Roman sighs and dramatically drops back against the floor, staring up at the ceiling. He can’t even believe we won’t all cede to his demands and deliver a mountain of red blocks at his little feet.

I can’t help smiling as I ruffle his hair. He’s so damn cute, and so very much his father’s son. “Just say please and I’ll give you the block, Roman.”

He would rather live the rest of his life in a block-less world.

“All right,” I say, with a warning tone. “Last chance. I’ll give the block to Candace and Dom if you can’t remember your manners.”

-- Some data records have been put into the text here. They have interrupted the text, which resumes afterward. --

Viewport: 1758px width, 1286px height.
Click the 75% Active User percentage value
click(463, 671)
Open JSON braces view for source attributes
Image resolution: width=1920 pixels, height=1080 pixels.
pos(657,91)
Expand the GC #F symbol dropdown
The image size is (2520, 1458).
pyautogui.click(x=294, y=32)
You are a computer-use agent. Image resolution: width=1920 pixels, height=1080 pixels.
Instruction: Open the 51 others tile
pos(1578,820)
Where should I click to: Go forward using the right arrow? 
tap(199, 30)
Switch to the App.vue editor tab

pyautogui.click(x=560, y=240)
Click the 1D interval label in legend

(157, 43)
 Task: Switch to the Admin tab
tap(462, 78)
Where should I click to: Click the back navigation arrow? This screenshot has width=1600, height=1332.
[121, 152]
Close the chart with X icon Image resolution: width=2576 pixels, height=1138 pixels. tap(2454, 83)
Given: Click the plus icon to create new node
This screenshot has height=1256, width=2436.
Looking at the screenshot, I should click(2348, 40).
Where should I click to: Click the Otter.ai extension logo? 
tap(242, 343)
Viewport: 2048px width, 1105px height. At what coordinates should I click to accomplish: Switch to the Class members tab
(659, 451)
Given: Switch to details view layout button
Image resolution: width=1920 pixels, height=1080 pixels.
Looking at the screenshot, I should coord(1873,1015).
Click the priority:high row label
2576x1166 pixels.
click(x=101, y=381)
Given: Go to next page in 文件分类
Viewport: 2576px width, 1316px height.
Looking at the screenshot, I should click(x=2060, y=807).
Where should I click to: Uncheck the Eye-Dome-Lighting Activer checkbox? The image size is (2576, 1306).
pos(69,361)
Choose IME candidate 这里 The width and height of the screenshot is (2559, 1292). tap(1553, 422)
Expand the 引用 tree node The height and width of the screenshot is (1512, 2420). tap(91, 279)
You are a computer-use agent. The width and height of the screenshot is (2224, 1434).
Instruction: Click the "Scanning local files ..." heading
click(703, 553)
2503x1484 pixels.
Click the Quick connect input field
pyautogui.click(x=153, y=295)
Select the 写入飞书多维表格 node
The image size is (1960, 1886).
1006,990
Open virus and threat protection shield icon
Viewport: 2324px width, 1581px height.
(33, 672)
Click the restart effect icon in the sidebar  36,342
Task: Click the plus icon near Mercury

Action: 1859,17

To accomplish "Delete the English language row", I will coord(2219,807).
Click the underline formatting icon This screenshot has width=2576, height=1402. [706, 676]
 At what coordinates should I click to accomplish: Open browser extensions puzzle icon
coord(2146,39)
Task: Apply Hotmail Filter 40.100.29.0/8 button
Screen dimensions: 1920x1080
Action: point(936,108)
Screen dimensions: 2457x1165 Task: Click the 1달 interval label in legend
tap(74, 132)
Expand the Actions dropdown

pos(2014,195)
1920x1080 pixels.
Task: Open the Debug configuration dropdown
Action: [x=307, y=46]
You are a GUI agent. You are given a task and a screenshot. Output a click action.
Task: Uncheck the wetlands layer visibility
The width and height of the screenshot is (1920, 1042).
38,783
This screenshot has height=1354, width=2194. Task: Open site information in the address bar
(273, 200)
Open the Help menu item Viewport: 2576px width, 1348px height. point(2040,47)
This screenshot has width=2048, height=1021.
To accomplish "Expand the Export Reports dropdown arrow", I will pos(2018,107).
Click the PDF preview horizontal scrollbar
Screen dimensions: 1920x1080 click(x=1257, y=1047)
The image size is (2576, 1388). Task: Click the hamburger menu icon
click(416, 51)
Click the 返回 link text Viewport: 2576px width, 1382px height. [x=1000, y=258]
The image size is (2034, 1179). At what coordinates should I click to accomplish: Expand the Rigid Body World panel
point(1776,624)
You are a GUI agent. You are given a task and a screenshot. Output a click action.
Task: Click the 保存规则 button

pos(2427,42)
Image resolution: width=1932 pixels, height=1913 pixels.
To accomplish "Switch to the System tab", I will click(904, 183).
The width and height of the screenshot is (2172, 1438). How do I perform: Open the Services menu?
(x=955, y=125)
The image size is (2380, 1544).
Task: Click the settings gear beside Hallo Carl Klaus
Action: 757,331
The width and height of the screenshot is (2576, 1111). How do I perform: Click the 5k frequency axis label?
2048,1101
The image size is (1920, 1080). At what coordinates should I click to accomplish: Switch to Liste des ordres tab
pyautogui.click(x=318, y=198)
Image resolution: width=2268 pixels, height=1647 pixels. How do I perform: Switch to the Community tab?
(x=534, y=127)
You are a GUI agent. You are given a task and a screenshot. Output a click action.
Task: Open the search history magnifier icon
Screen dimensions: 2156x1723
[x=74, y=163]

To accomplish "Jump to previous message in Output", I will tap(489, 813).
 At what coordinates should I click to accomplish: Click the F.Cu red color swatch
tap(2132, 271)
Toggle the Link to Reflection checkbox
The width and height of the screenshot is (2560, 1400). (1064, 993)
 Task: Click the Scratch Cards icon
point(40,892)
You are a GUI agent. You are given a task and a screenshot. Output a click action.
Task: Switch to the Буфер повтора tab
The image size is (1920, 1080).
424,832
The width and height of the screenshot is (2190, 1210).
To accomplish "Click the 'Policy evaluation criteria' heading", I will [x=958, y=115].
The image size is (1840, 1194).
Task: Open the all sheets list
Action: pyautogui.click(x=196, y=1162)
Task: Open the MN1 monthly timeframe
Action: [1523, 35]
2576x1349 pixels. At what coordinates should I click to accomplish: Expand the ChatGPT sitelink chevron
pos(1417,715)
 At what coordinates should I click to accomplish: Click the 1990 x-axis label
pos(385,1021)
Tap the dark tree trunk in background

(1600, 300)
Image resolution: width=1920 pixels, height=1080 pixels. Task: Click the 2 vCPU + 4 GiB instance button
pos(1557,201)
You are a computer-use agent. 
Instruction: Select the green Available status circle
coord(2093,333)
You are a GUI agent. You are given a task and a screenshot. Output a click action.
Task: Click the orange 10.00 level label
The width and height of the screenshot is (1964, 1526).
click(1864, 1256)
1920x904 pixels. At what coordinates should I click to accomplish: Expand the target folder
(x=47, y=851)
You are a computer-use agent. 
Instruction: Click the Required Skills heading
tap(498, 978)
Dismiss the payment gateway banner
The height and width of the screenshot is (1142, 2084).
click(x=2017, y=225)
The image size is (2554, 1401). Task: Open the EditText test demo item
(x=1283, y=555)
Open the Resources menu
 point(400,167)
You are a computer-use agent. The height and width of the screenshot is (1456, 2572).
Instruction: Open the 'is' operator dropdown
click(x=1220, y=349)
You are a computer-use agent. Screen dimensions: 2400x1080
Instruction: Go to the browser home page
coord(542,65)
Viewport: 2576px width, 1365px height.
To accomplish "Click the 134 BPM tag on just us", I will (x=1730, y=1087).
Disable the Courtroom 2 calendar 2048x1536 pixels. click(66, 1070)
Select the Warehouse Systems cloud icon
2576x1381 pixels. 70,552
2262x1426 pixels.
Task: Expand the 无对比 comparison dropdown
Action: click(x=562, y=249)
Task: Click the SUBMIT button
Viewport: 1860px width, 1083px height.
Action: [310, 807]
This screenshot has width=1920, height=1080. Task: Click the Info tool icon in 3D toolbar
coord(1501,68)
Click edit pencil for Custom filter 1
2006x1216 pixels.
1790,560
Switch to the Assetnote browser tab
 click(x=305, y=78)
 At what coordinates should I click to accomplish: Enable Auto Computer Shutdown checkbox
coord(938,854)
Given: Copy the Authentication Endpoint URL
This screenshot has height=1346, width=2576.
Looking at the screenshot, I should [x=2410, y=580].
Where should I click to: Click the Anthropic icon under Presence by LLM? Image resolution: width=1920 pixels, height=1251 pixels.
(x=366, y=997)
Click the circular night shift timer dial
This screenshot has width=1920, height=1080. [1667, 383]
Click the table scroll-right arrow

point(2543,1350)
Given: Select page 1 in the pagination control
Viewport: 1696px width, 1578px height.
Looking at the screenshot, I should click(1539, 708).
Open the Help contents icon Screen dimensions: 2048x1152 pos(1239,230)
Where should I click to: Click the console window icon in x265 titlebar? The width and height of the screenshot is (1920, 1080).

“Stupid block,” Roman mutters.

Well, I tried. Since I have to follow through, I hand the block to Dom instead.

“Thank you, mama,” he says, placing it on top of the tower. Candace claps like he just finished constructing the Leaning Tower of Pisa.

Roman huffs and stands up. I expect him to wander away from us and go find something more fun to do where he won’t have to say please, but instead he steps forward and kicks over the block tower.

Dom grasps the sides of his face, almost comically shocked. “Oh no!”

Candace scowls up at Roman. “Hey!”

“Stupid blocks,” Roman announces, stomping past her.

“Hey, you come back here,” I call after him.

He doesn’t, but he doesn’t make it far—Candace’s older brother steps directly into his path, looking down at him with a none-too-pleasant look on his face. “Go tell Candace sorry.”

“No,” Roman says, stomping his foot.

Gripping the back of Roman’s shirt, Westley Palmetto turns his little ass right around and urges him back toward Candace. “Tell Candace you’re sorry for knocking over her blocks. She worked really hard on that tower.”

“I wanted it,” Roman complains. “My block.”

“Say it right now or I’ll smash your juice box,” West says, his patience apparently at an end.

Still scowling, still with his little arms folded across his chest, Roman mutters, “Sorry, Candace.”

“And Dom,” West adds.

Roman looks up and gives West a dirty look, but then with another huff, he says, “Sorry, Dom.”

Sighing with pleasure, Elise leans over and nudges me. “Aren’t you glad you have my kids around to balance out Mateo’s?”

Even though I absolutely adore my difficult husband, I can’t help admitting, “Yes.”